En l’espèce, il n’est pas contestable que la décision adoptée favorise les intérêts collectifs de la majorité des copropriétaires, au détriment de la SCI HEVEN, seule concernée. Cette résolution créée un déséquilibre réel qui lui est préjudiciable.
Enfin, en l’état de la défaillance du syndicat des copropriétaires il n’est aucunement démontré la réalité dudit surcoût, ni la faute de la SCI HEVEN, et encore moins le fait que cette résolution serait conforme au règlement de copropriété et respecterait les droits de la SCI HEVEN.
En, conséquence, et au regard de ce qui précède, il sera fait droit à la demande la SCI HEVEN, la résolution 8 de l’assemblée générale du 29 novembre 2023 créant une rupture d’égalité entre les copropriétaires.
Sur les demandes accessoires :
Il serait inéquitable de laisser à la charge de la SCI HEVEN les frais irrépétibles non compris dans les dépens qui ont été exposés dans le cadre de la présente instance. Le syndicat des copropriétaires sera condamné au paiement de la somme de 1 000 euros en application de l'article 700 du code de procédure civile.

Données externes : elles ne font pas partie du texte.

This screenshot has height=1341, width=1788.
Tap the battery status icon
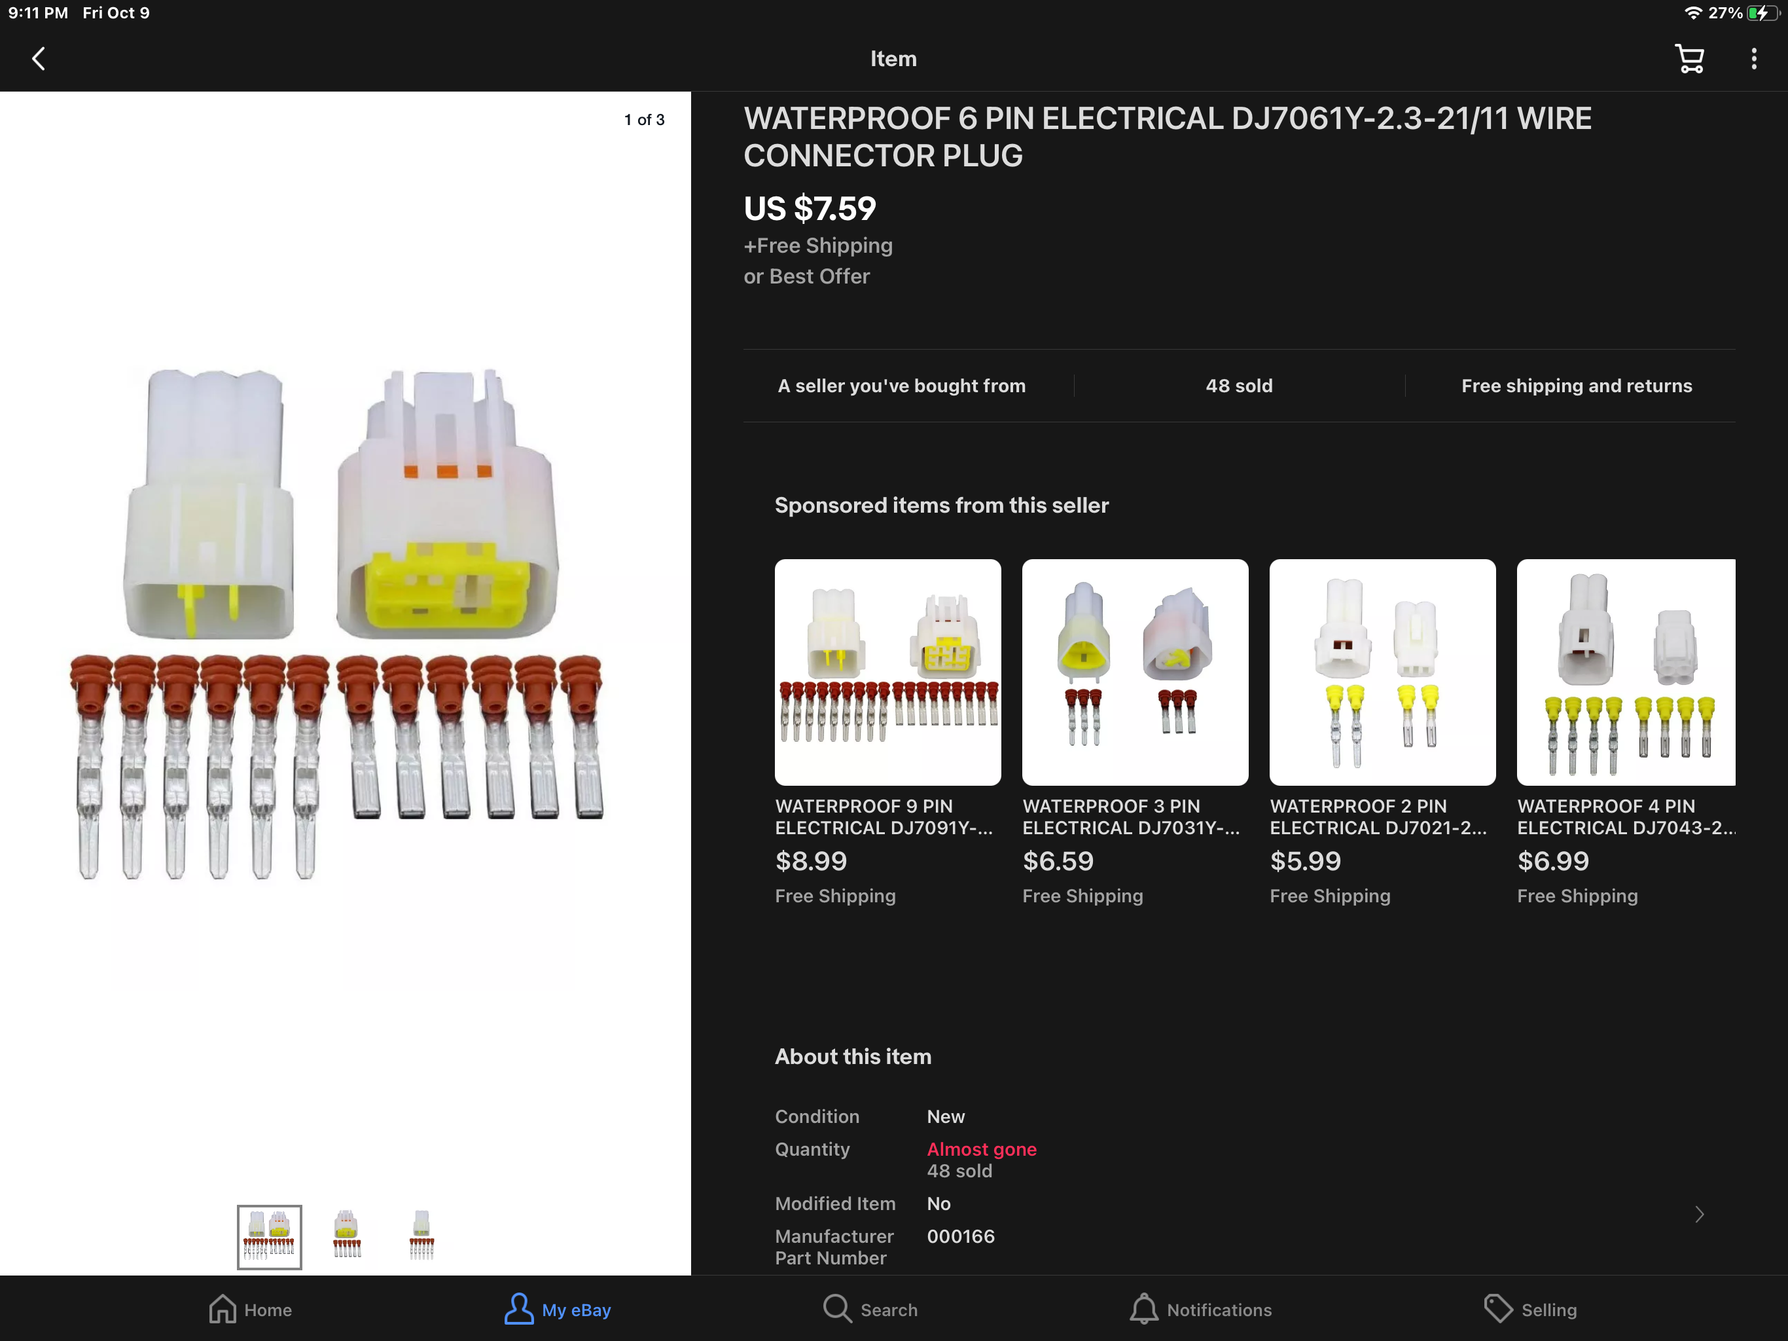click(x=1761, y=13)
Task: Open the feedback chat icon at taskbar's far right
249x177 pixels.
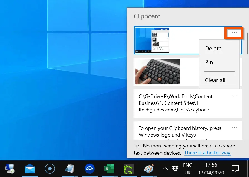Action: [x=235, y=168]
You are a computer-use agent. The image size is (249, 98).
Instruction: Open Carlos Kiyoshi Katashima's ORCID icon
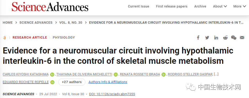52,74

En application de l'article 696 du code de procédure civile, le syndicat des copropriétaires de l’immeuble [Adresse 3] à [Localité 6] représenté par son syndic en exercice la société GESPAC IMMOBILIER supportera la charge des dépens liés à la présente instance.
En application de l’article 515 du code de procédure civile, dans sa version applicable au présent litige, l’exécution provisoire, compatible avec la nature de l’affaire et nécessaire au regard de l’ancienneté de la dette, sera ordonnée.
PAR CES MOTIFS :
Statuant en premier ressort, après recours à la procédure sans audience, par jugement réputé contradictoire mis à disposition au greffe du tribunal :
ANNULE la résolution 8 de l’assemblée générale du 29 novembre 2023,
CONDAMNE le syndicat des copropriétaires de l’immeuble, [Adresse 3] à [Localité 6] représenté par son syndic en exercice la société GESPAC IMMOBILIER à payer la somme de 1 000 euros au titre de l’article 700 du code de procédure civile à la SCI HEVEN,
CONDAMNE le syndicat des copropriétaires de l’immeuble, [Adresse 3] à [Localité 6] représenté par son syndic en exercice la société GESPAC IMMOBILIER aux entiers dépens, distraits au profit de Me Lionel MOATTI ;
ORDONNE l’exécution provisoire
Ainsi jugé et prononcé par mise à disposition au greffe de la troisième chambre civile section A3 du tribunal judiciaire de Marseille, le 26 septembre 2024.